Others, however. say the abatement might be getting credit for encouraging development that would have happened without it and point to cases where wealthy buyers of new multimillion-dollar properties have been able to keep taxes that would have gone toward city schools and services.

According to a survey released last month by a research group at the University of Pennsylvania's Urban Studies Department, the 12 residential properties receiving the highest abatement amounts in the real estate tax year starting April 1, 2017, had an aggregate property value of nearly $1 billion, amounting to more than $13 million in forgone city property taxes.

Most of those properties are in Center City and University City, with the biggest break — worth $1.68 million — going to the owners of the 2116 Chestnut high-rise apartment building, according to the Penn researchers.

"At some point in time you have to say, we don't need the incentive because the market is carrying itself," said Phil Goldsmith, a now-retired former Philadelphia official who has served as city manager and as an interim chief executive for the city's public schools. "The tax abatement merely eats into the finances of the school district, and I don't think the school district should be subsidizing development."

In a January opinion piece published by the Inquirer, City Council President Darrell L. Clarke also cast the program as a drain on vital city revenue. "It is time to revisit the 100 percent, 10-year tax abatement in its current form as part of a broader conversation about equitable growth," he wrote.

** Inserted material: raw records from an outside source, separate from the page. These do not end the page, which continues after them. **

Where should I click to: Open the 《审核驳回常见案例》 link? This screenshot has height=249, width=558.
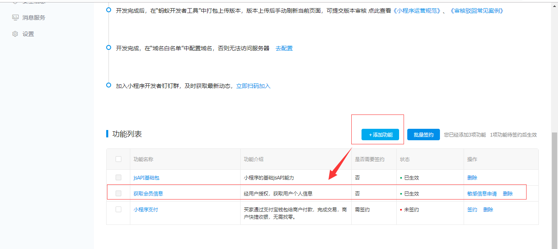(x=477, y=11)
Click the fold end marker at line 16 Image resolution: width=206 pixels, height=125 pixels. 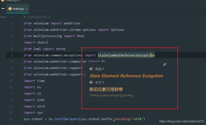click(x=22, y=112)
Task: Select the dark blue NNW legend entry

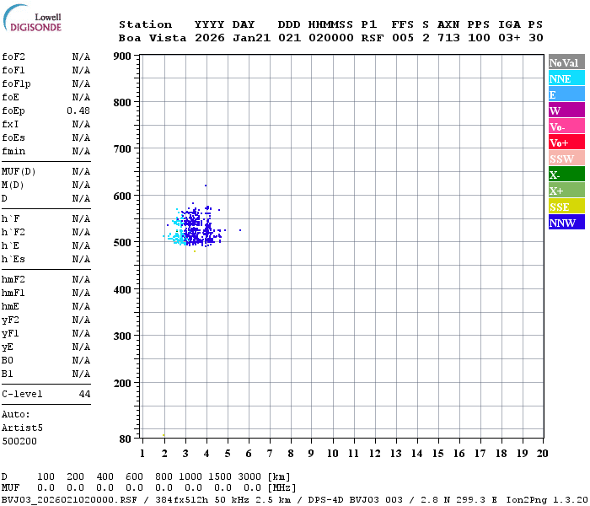Action: click(x=566, y=223)

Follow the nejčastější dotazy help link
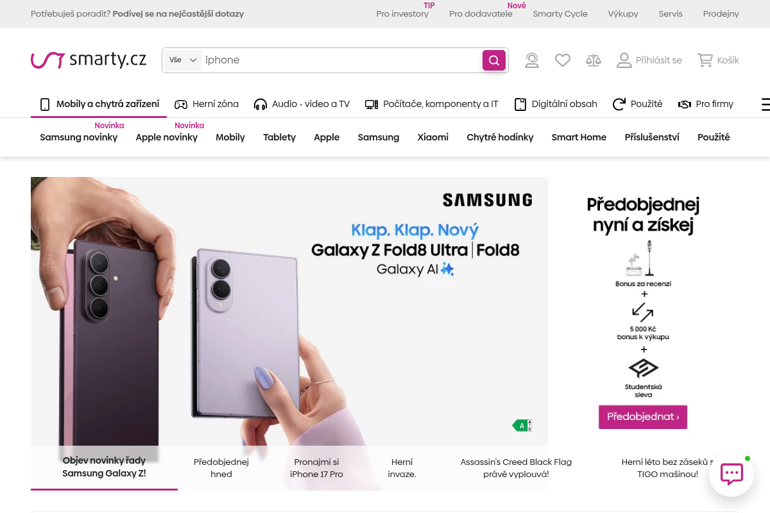click(x=178, y=13)
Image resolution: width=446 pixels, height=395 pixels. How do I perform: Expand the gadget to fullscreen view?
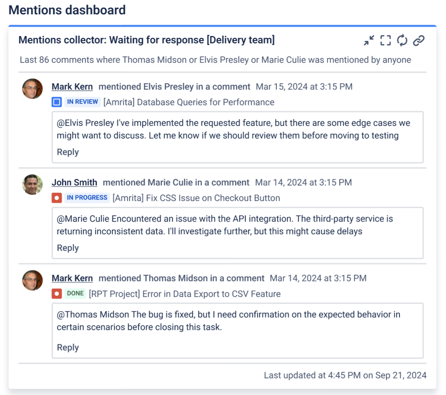coord(385,40)
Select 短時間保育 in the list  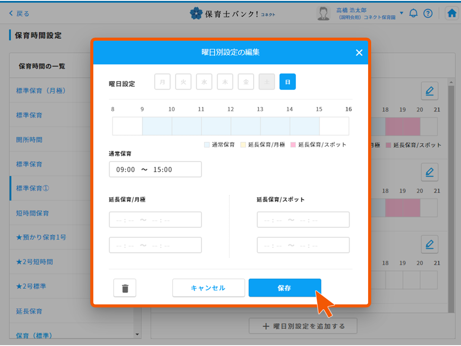33,213
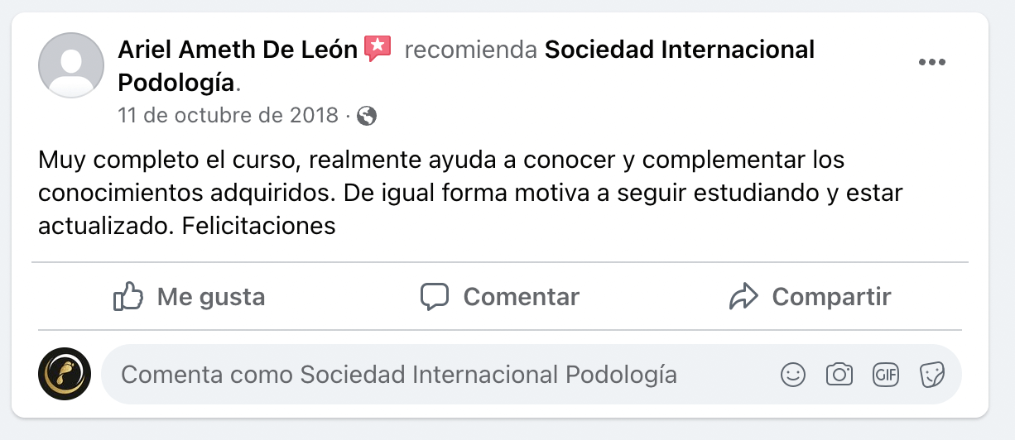This screenshot has width=1015, height=440.
Task: Open the three-dot post options menu
Action: point(932,63)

In addition to Rhynhart's coming study, Philadelphia's Finance Department is refreshing a 2014 market analysis that predicted a phase-out of the abatement would result over time in a 30 percent decline in development, city spokesman Paul Chrystie said. The new analysis, which will be updated to reflect recent growth in the city's real estate market, is to be released by late April "so that it can inform this year's budget discussions," he said.

Rhynhart said the point of her study was to answer whether "we still need the abatement in the same way we did and does keeping it intact prevent much needed funding from flowing to the school district. … We can't know any of this without a fair, independent analysis."